What Are the Different Cornice Mouldings?

Terrie Brockmann

Cornice mouldings are decorative architectural elements that conceal the joint where the ceiling meets the wall. Moulding is the Canadian and United Kingdom spelling of "molding," and therefore a person should research both spellings when searching for cornice moulding. The three different types of decorative cornice are roving, which is a paper-covered plaster core; machined wood; and the molded type, which is available in various materials. Mouldings are available in many styles, from classic to modern.

Woman posing
Woman posing

Designers use molded cornices on interior and exterior areas. Interior mouldings may be made of polyurethane or polystyrene, fiberglass, or reinforced gypsum (GRG). In some countries, they refer to fiberglass as "glassfibre." Some manufacturers offer wood or wood product interior mouldings. External mouldings may be made of the poly products or fiberglass and fiberglass-reinforced concrete (GFRC).

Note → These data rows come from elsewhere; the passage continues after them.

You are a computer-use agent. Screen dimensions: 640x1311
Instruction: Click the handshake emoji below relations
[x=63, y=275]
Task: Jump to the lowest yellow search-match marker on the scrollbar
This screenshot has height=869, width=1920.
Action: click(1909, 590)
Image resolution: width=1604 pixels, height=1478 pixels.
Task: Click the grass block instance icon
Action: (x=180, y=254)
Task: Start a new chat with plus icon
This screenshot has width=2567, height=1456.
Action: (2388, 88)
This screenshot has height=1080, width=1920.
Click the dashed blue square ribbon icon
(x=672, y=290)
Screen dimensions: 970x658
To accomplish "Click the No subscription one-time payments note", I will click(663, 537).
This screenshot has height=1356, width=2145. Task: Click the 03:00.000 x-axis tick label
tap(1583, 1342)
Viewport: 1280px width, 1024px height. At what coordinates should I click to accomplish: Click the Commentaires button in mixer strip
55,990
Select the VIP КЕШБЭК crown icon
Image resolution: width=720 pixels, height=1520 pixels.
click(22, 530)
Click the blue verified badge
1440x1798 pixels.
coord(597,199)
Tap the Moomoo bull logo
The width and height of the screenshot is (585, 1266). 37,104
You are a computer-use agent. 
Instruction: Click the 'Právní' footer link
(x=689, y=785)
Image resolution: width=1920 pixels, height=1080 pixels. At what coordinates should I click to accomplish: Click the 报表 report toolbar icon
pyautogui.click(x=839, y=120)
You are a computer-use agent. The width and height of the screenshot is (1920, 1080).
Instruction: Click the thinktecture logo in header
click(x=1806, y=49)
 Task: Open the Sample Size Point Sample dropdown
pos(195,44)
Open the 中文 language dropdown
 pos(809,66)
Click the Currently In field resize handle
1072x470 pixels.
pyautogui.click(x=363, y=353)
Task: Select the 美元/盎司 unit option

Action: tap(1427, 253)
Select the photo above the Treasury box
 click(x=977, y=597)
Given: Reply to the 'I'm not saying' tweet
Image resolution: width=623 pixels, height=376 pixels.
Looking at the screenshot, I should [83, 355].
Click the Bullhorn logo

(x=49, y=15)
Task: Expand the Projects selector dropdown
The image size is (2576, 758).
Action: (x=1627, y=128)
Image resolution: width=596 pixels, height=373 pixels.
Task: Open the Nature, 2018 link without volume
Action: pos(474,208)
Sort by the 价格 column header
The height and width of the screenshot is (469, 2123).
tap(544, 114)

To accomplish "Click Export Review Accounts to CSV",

People choose to use cornice mouldings for different reasons. Many older homes have existing cornice or crown moulding, and homeowners may use the cheaper and lighter poly product mouldings to mimic the existing moulding in new rooms or to repair damaged existing moulding. One type of cornice moulding is custom-made expanded polystyrene moulding that matches existing moulding, and often renovation and restoration specialists make the moulding themselves.

A more popular type of cornice moulding is the modern foam or poly product plastic mouldings. Homeowners usually can install this moulding using a simple saw and adhesive. Many of the designs are replicas of the traditional plaster or wood mouldings found in older homes, such as Victorian era buildings. Cornice mouldings date back to ancient times and were popular in Greek, Roman, and other regional architecture. Many of the modern styles are plainer, lacking the frilly and flowery details of older mouldings.

A newer type of cornice moulding allows homeowners to hide wires in the hollow section. These wires may be for lighting, computer networking, or sound systems. Often an accredited electrician installs these systems and ensures that the moulding materials are not flammable.

Another consideration about cornice mouldings is the shape of the moulding. Generally, manufacturers offer a wide variety of shapes, such as S-curved, C-curved, or other profiles. Most manufacturers offer the mouldings in 8- to 10- foot (about 2.4- to 3-m) sections. Many of them offer special cornice moulding pieces for internal and external corner pieces. Using these pieces usually speeds up and simplifies installing the mouldings.

When considering which cornice mouldings are appropriate for a building, a person should weigh the advantages and disadvantages of each type. Soft wood mouldings are lighter and generally cheaper than hard wood mouldings, but they are often blotchy when stained and are heavier than most of the poly product mouldings. Fiberglass mouldings typically are heavier than the poly products, but may be stronger than the poly product ones. The polyurethane and polystyrene products are the lightest and are frequently easiest to install. Some of these products may be easily damaged, though, if handled roughly.

Some people prefer the newer non-traditional types of cornice mouldings because they can use them in non-traditional ways. Besides hiding wiring in the mouldings, some of the newer types of mouldings have areas where designers can add lights. Typically, this lighting offers a backlight illumination to the ceiling, giving a dramatic effect.